External pressure has become more visible in a narrower goods trade surplus and rupiah weakness. The rupiah has underperformed most peer currencies so far this year, while gross international reserves fell by 4.6% between March and May. The rupiah regained some ground after rate hikes and other stabilisation measures. Fitch projects reserves to cover 4.9 months of current external payments in 2026, slightly below the ‘BBB’ median of 5.0 months. The decline primarily reflects a weaker term of trade from higher global energy prices, BI’s intervention to support the rupiah and external debt servicing. When Fitch revised the Outlook on Indonesia’s sovereign rating to Negative from Stable in early March 2026, it highlighted the risk of further external pressures stemming from fragile investor sentiment, which could raise the government’s borrowing costs and erode external buffers.

BI’s FX intervention reduces reserves and absorbs rupiah liquidity, tightening domestic funding conditions and reinforcing the credit impact of weaker investor sentiment. It has also contributed to a gradual build-up of net short foreign-currency positions, which reached nearlyUSD27 billion at end-May and could increase future FX liquidity needs as they mature. A sustained and sharp decline in FX reserves, particularly if driven by persistent capital outflows linked to weaker investor confidence or further weakening in governance indicators, could add pressure on the sovereign rating.

Lower global oil prices should help ease strains on Indonesia’s public finances and external position. However, it remains uncertain whether the 60-day ceasefire extension in the Iran war will hold, while the recent youth-led protests in Indonesia may increase spending pressures. Fragile investor sentiment could also weigh further on external buffers, underscoring the importance of sustained and effective execution of measures to address investor concerns over capital market transparency.

Policy uncertainty remains a key drag on investor confidence. Reduced investor confidence has also been driven by perceptions that increasing centralisation of policymaking authority could erode the consistency and credibility of Indonesia’s policy mix, factors that were key drivers behind Fitch’s Outlook revision. Those risks could deepen under the government’s plan to gradually centralise strategic natural resource exports through PT Danantara Sumberdaya Indonesia (DSI), a new state-owned entity under the sovereign wealth fund Danantara.

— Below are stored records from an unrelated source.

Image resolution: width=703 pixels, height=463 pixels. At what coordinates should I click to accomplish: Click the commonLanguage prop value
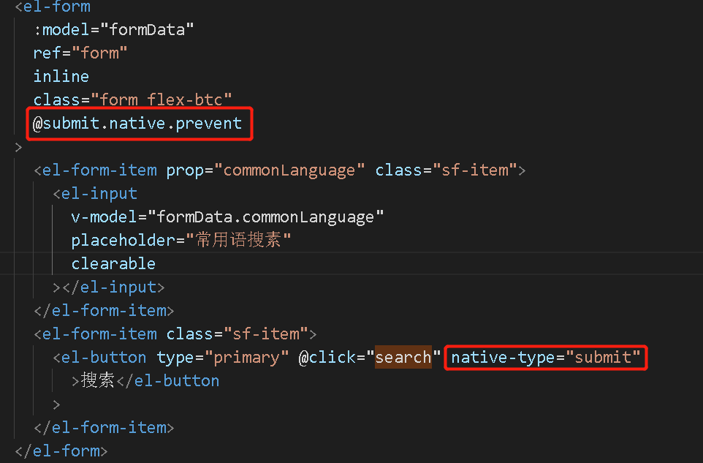(294, 170)
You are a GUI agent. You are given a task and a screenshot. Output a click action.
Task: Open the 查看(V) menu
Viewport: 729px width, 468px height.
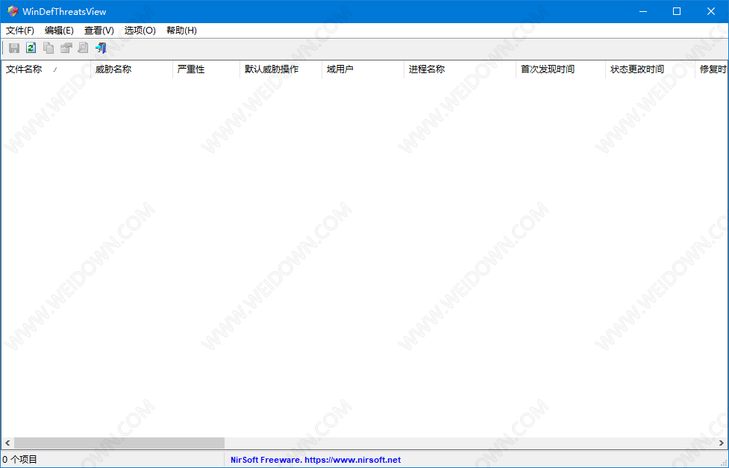tap(99, 31)
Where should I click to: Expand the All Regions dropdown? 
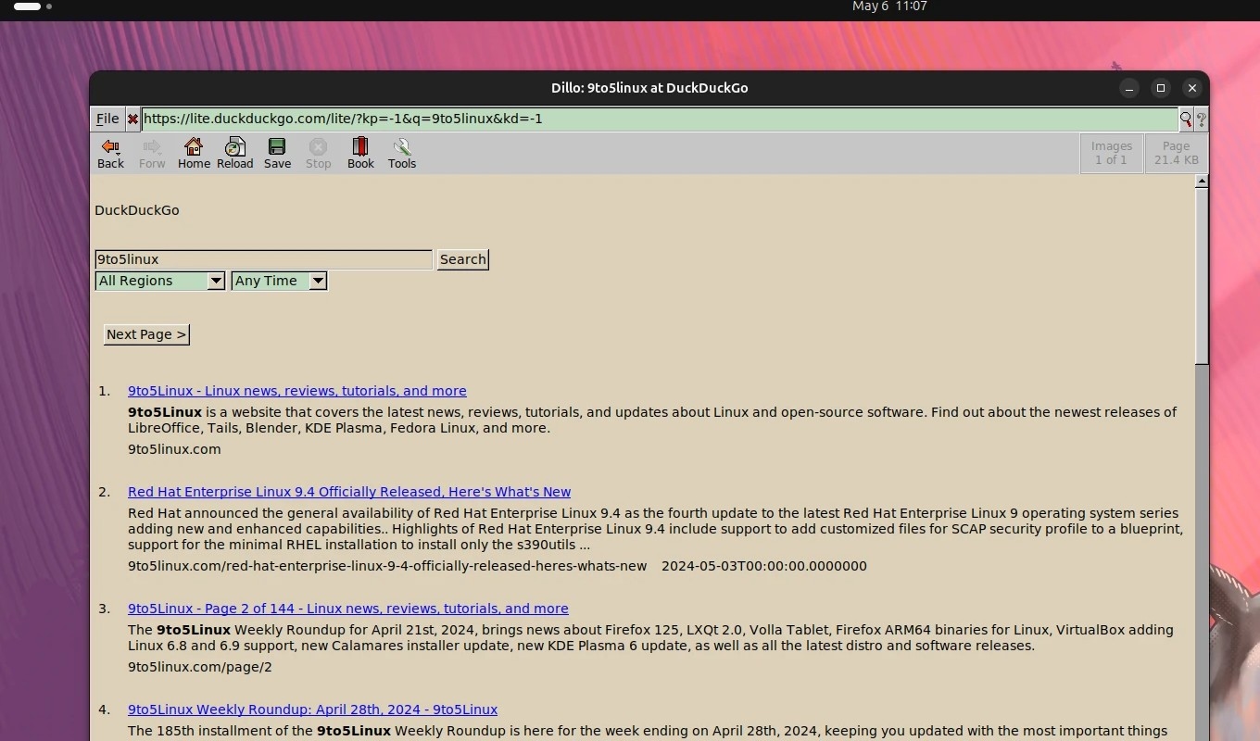(160, 281)
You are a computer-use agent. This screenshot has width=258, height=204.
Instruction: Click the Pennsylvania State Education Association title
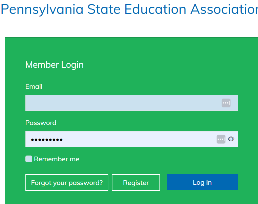(x=129, y=9)
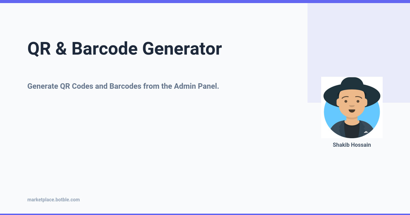Open the marketplace.botble.com link
This screenshot has width=410, height=215.
tap(53, 200)
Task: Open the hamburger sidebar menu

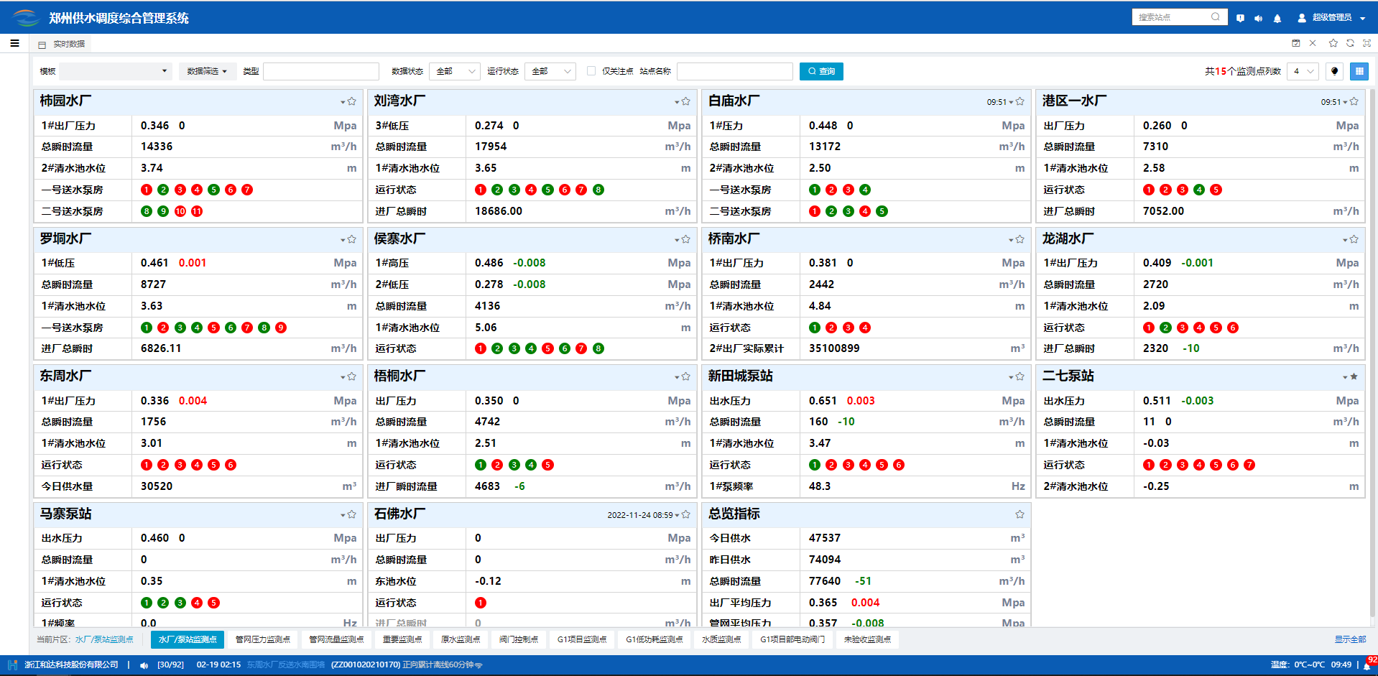Action: 14,43
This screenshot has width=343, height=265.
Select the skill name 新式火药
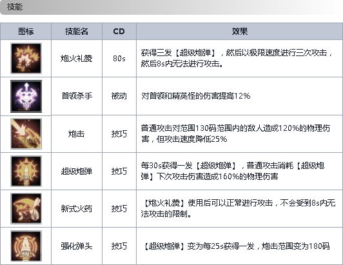point(77,208)
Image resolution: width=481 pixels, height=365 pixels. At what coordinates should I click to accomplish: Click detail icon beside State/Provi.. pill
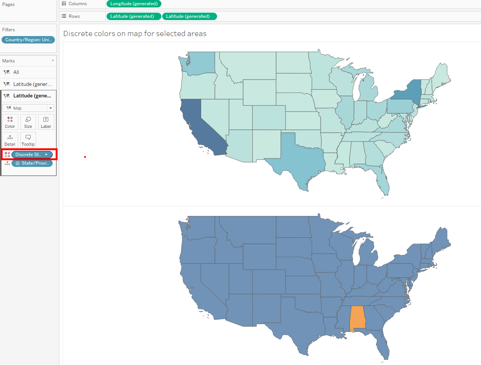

We view execution risk as high because the plan’s operating details remain limited. During a transition period through end-2026, DSI will act as a supervisory intermediary between domestic exporters and overseas buyers of selected commodities, including coal, crude palm oil and ferroalloys, while existing export contracts remain in place, provided no evidence of mis-invoicing. From 1 January 2027, DSI is scheduled to become a commodity trading company, purchasing commodities from domestic natural resource producers, selling them abroad and repatriating foreign-currency export receipts to Indonesia.

Greater state intervention in commodity exports could undermine investor sentiment and weigh on Indonesia’s medium-term growth prospects if it significantly deters FDI inflows, while tighter scrutiny of the country’s natural resource sector could also disrupt commodity export flows. However, if the plan is implemented effectively and supported by strong governance to improve investor confidence, it could gradually strengthen government revenue intake from the strategic commodity sector and support an accumulation of FX reserve buffers. (ends)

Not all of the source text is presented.